> _Reading text_
This study compares the initial outcomes of minimally invasive techniques for single-event multi-level surgery with conventional single-event multi-level surgery. The minimally invasive techniques included derotation osteotomies using closed corticotomy and fixation with titanium elastic nails and percutaneous lengthening of muscles where possible. A prospective cohort study of two matched groups was undertaken. Ten children with diplegic cerebral palsy with a mean age of ten years six months (7.11 to 13.9) had multi-level minimally invasive surgery and were matched for ambulatory level and compared with ten children with a mean age of 11 years four months (7.9 to 14.4) who had conventional single-event multi-level surgery. Gait kinematics, the Gillette Gait Index, isometric muscle strength and gross motor function were assessed before and 12 months after operation. The minimally invasive group had significantly reduced operation time and blood loss with a significantly improved time to mobilisation. There were no complications intra-operatively or during hospitalisation in either group. There was significant improvement in gait kinematics and the Gillette Gait Index in both groups with no difference between them. There was a trend to improved muscle strength in the multi-level group. There was no significant difference in gross motor function between the groups. We consider that minimally invasive single-event multi-level surgery can be achieved safely and effectively with significant advantages over conventional techniques in children with diplegic cerebral palsy.

> _Task instructions_
Repeat the abstract on minimally invasive multi-level surgery in cerebral palsy word for word.

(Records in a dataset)
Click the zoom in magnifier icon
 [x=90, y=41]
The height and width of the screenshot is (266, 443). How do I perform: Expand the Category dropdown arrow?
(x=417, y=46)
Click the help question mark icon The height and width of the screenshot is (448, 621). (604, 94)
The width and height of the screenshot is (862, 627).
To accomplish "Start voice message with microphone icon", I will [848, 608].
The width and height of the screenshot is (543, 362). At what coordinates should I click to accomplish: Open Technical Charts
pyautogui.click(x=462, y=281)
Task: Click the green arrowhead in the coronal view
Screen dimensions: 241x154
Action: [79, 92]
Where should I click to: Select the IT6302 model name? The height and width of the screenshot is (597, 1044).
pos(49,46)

...

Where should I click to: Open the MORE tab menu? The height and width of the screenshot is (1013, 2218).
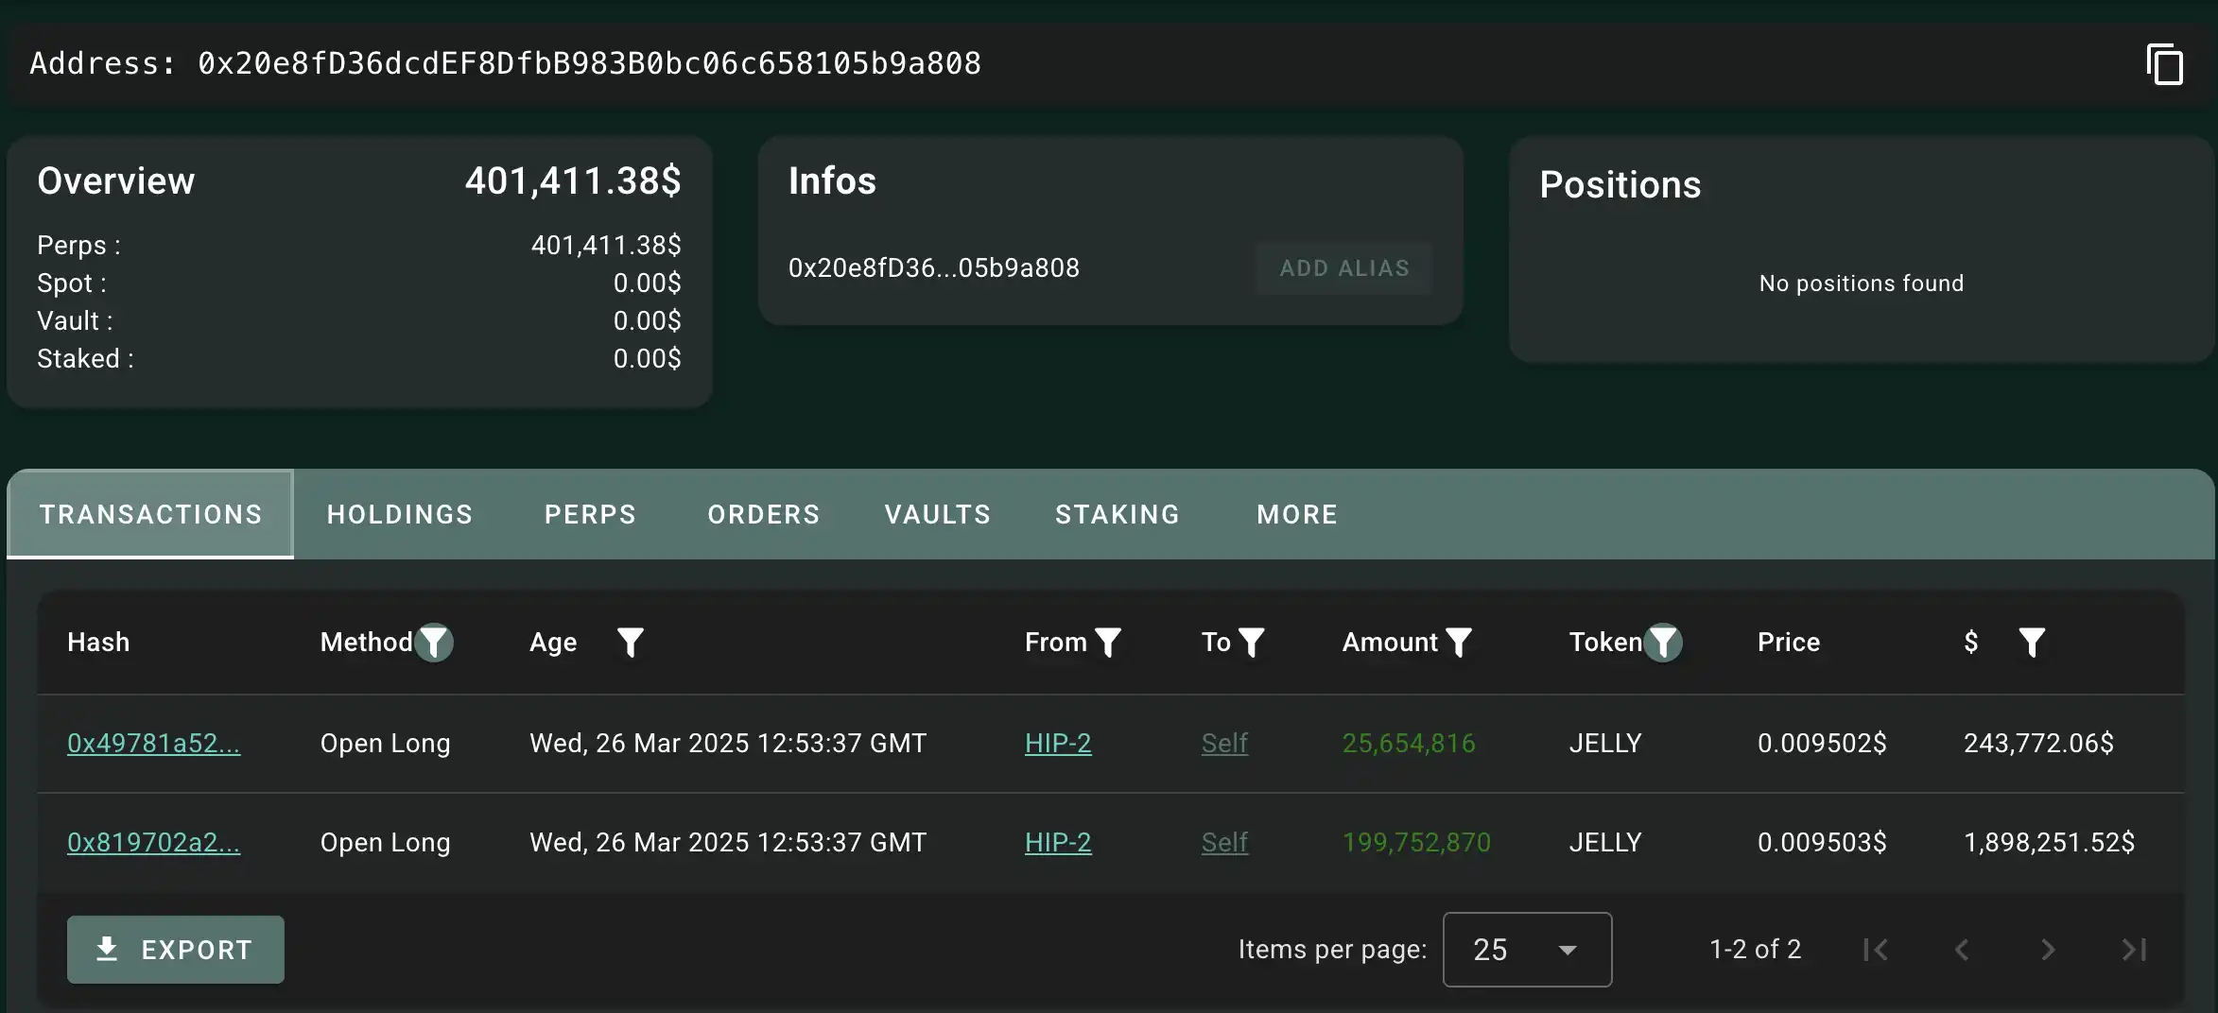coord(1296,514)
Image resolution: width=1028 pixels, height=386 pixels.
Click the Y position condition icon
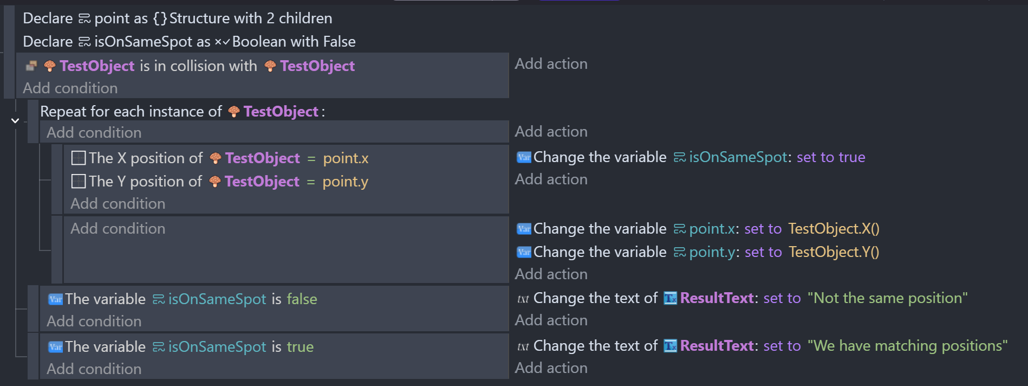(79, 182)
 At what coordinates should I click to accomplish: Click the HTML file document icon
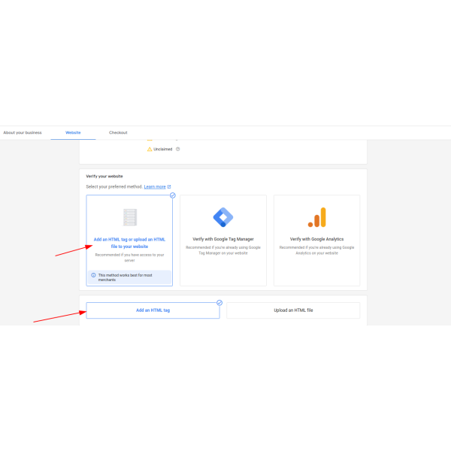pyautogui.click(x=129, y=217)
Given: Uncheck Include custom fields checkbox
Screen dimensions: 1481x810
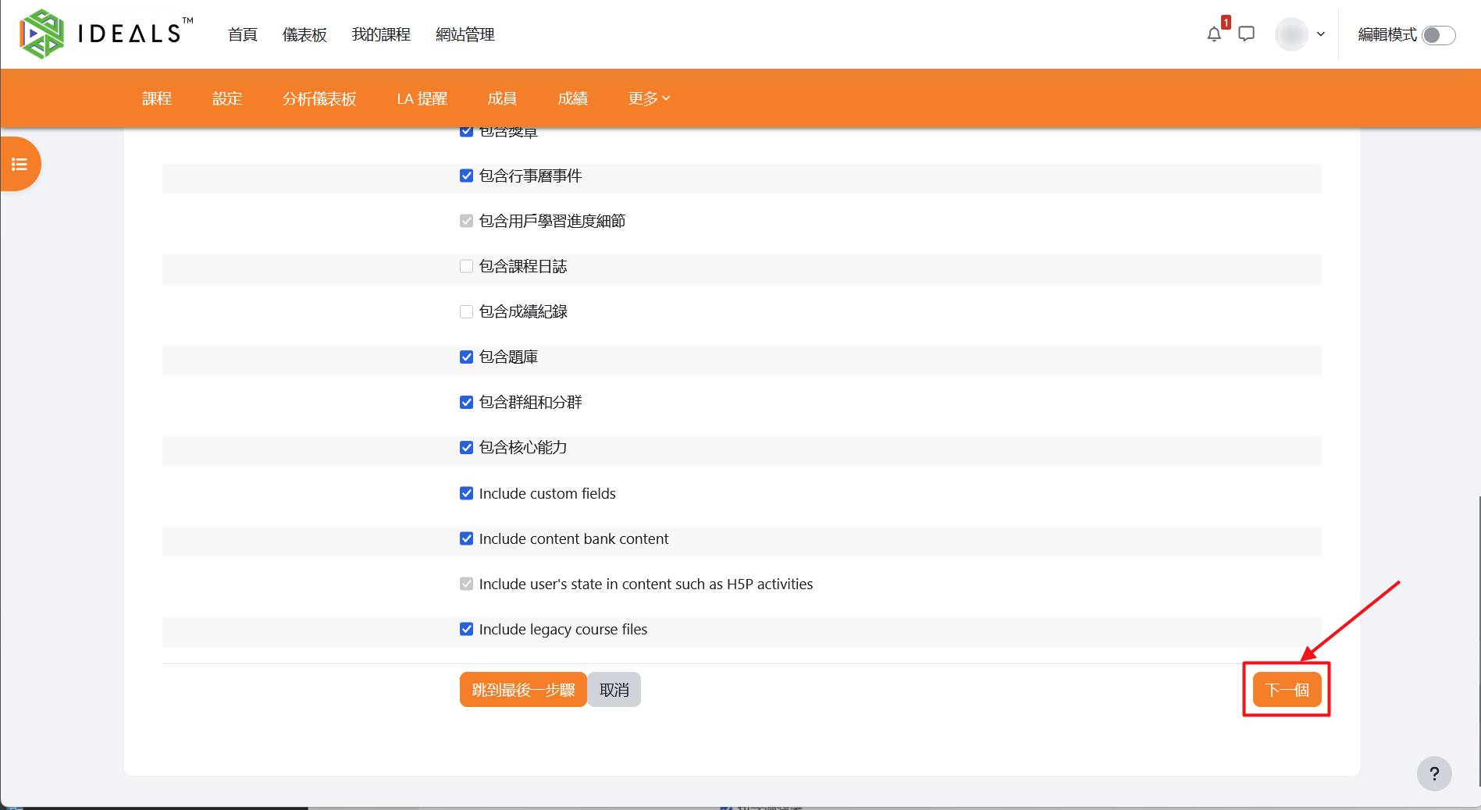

> _Written response_
This study compares the initial outcomes of minimally invasive techniques for single-event multi-level surgery with conventional single-event multi-level surgery. The minimally invasive techniques included derotation osteotomies using closed corticotomy and fixation with titanium elastic nails and percutaneous lengthening of muscles where possible. A prospective cohort study of two matched groups was undertaken. Ten children with diplegic cerebral palsy with a mean age of ten years six months (7.11 to 13.9) had multi-level minimally invasive surgery and were matched for ambulatory level and compared with ten children with a mean age of 11 years four months (7.9 to 14.4) who had conventional single-event multi-level surgery. Gait kinematics, the Gillette Gait Index, isometric muscle strength and gross motor function were assessed before and 12 months after operation. The minimally invasive group had significantly reduced operation time and blood loss with a significantly improved time to mobilisation. There were no complications intra-operatively or during hospitalisation in either group. There was significant improvement in gait kinematics and the Gillette Gait Index in both groups with no difference between them. There was a trend to improved muscle strength in the multi-level group. There was no significant difference in gross motor function between the groups. We consider that minimally invasive single-event multi-level surgery can be achieved safely and effectively with significant advantages over conventional techniques in children with diplegic cerebral palsy.